═══ The input ═══
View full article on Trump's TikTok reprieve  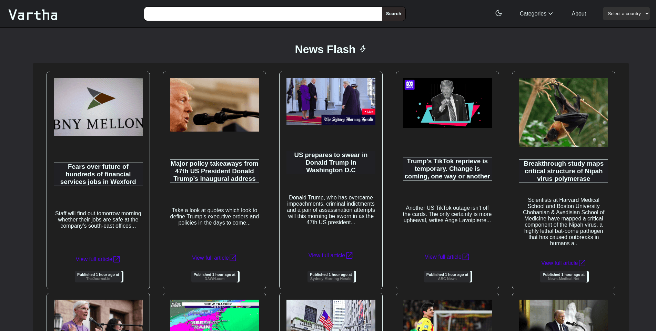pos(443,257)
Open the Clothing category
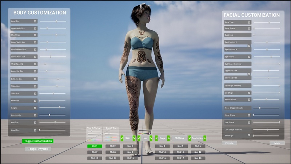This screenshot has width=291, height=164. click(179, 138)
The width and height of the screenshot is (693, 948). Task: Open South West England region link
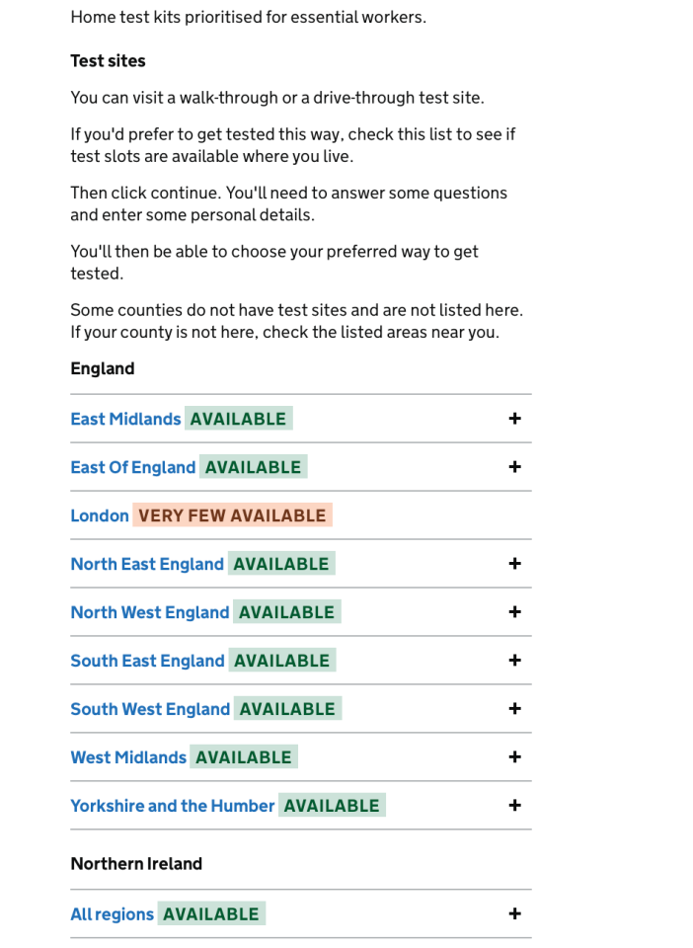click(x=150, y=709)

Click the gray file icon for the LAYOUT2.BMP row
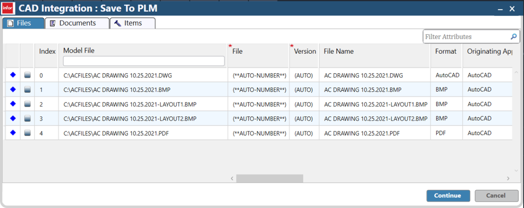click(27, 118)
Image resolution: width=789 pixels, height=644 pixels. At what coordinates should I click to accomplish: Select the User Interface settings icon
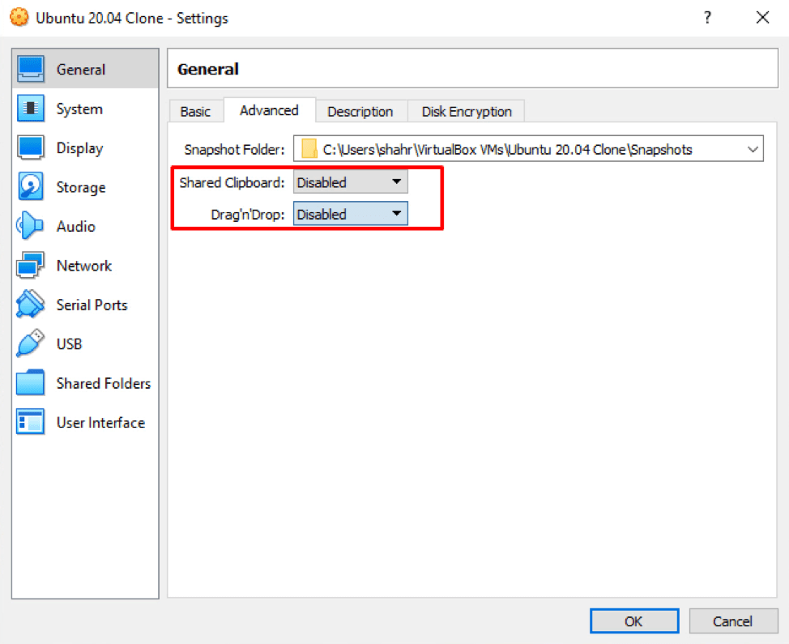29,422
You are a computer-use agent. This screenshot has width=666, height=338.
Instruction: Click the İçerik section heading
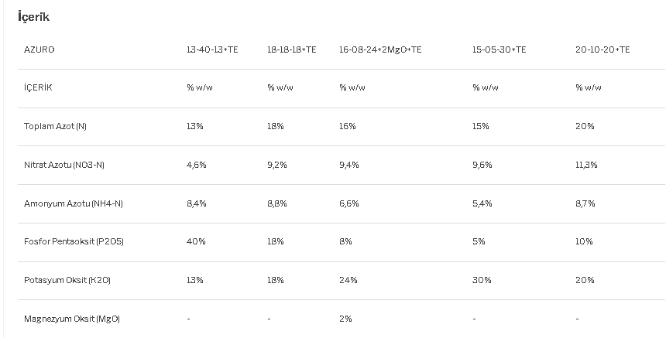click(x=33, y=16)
═══
═══ The input ═══
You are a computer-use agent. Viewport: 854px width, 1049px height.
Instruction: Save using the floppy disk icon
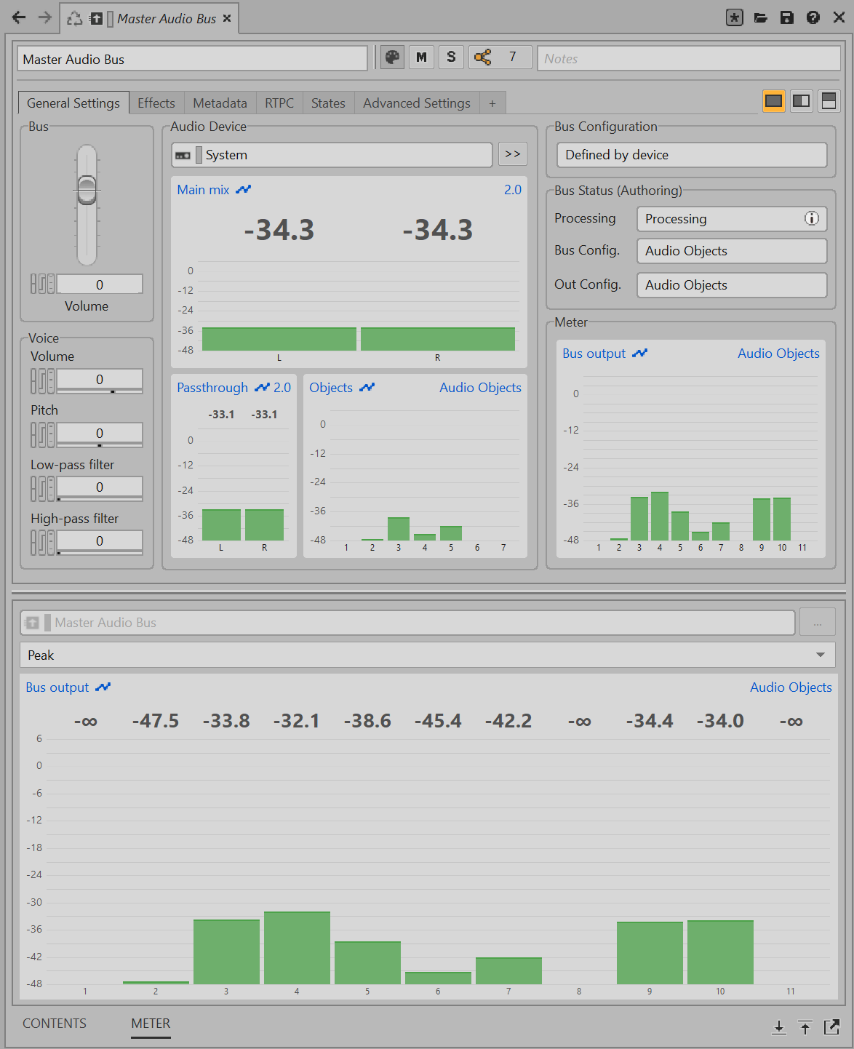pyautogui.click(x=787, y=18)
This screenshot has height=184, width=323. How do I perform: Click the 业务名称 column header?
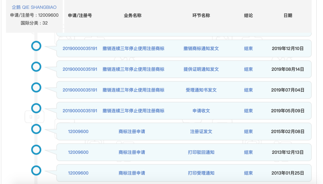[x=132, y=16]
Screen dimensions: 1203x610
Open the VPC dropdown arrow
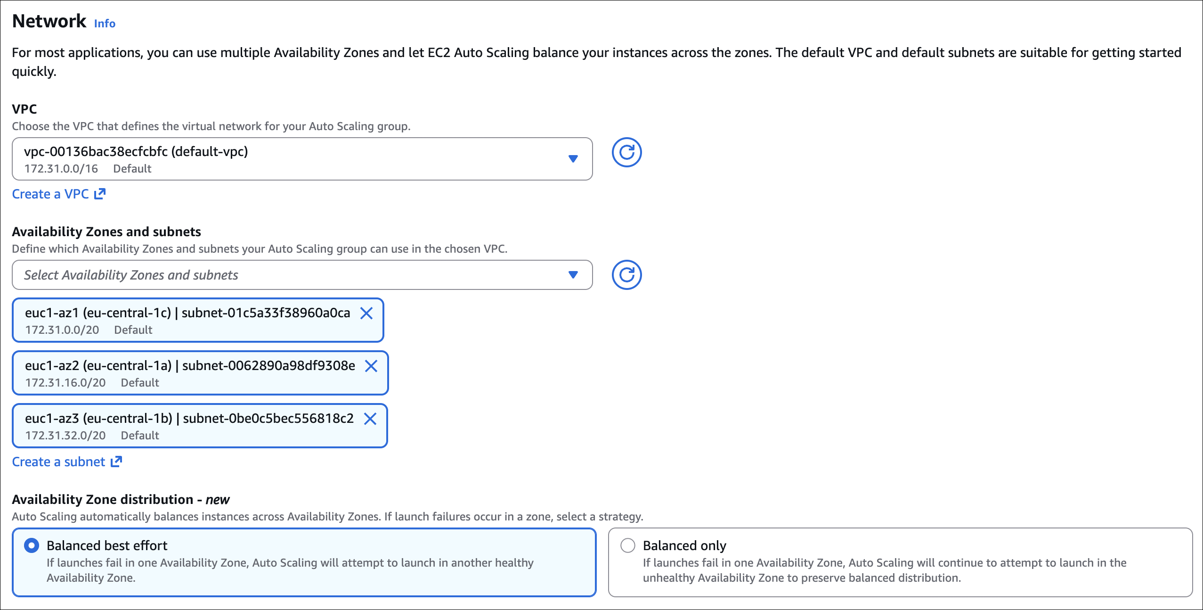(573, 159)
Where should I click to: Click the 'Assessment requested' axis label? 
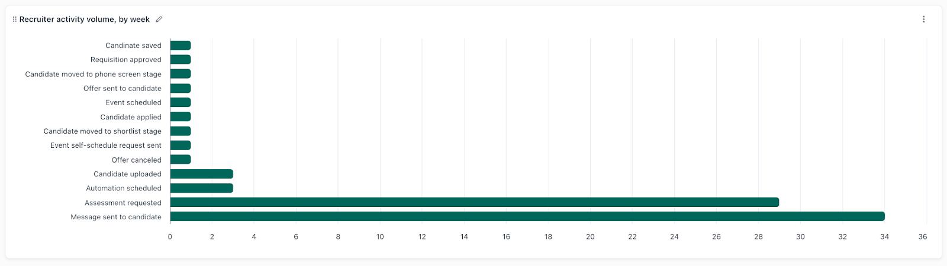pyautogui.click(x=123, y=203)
═══
Work instruction — Output exactly the lines above, from the line with "The width and" to the line with "You are a computer-use agent. This", both included; skip the pictures.

Problem solution —
The width and height of the screenshot is (693, 948). Task: Open South West England region link
click(x=150, y=709)

Click the gray file icon for the LAYOUT2.BMP row
click(27, 118)
Image resolution: width=789 pixels, height=644 pixels. At what coordinates should I click to accomplish: Select the User Interface settings icon
29,422
You are a computer-use agent. This screenshot has width=666, height=338.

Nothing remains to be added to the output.